We get the clues in the language the biblical writers use. Amaziah frequently had a “but” or a “however” attached to what he did. Notice—

  • Amaziah “did what was right in the eyes of the Lord, BUT not as his father David had done” (2 Kings 14:3).
  • He worshiped God “HOWEVER the high places [of pagan worship] were not removed” (14:4).
  • He rallied his fighting men for battle BUT “he also hired a hundred thousand [mercenary] fighting men from Israel” (2 Chronicles 25:6).
  • Amaziah led his army to victory over the Edomites with God’s help BUT “he brought back the gods of the people of [Edom] … bowed down to them and burned sacrifices to them” (25:14).
  • The king of Israel warned Amaziah not to attack Israel “HOWEVER Amaziah would not listen” (25:20).

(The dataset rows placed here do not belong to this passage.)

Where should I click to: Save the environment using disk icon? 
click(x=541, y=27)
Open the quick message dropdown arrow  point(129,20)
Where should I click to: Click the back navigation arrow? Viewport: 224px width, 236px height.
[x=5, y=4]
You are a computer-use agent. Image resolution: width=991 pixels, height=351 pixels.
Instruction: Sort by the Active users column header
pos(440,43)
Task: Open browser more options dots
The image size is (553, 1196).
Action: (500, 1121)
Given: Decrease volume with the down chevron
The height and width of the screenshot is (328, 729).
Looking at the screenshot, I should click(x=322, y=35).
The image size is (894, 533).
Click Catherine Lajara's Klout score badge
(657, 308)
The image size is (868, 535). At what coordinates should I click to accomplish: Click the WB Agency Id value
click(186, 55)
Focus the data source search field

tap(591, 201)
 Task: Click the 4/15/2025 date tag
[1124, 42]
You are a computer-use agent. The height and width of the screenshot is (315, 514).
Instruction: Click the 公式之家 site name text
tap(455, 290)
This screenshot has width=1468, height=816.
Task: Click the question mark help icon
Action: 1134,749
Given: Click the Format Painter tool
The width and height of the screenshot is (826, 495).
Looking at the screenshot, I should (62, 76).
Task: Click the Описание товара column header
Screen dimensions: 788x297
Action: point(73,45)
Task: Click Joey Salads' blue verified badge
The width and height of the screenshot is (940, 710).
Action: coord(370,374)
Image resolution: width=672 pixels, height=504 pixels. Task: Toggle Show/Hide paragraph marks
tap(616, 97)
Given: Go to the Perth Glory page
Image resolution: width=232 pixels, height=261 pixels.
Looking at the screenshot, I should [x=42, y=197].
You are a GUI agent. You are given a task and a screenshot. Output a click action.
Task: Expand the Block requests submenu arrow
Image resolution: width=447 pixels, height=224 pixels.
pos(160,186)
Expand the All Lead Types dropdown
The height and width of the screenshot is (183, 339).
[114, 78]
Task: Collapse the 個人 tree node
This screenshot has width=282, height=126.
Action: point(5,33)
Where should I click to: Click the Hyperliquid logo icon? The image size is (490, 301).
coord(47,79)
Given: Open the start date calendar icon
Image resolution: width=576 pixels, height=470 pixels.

Not only did these BUTS and HOWEVERS take Amaziah farther away from God, they took him farther away from his people too: “From the time Amaziah turned away from following the Lord, they conspired against him in Jerusalem (25:27).

There is no “kinda” following God. It’s all-in or nothing. My heart is either fully devoted to God with no BUTS or HOWEVERS, or am I moving away from God and from others around me.

It should be a huge warning sign when I hear myself say “but” or “however” in regard to anything involved with following my God.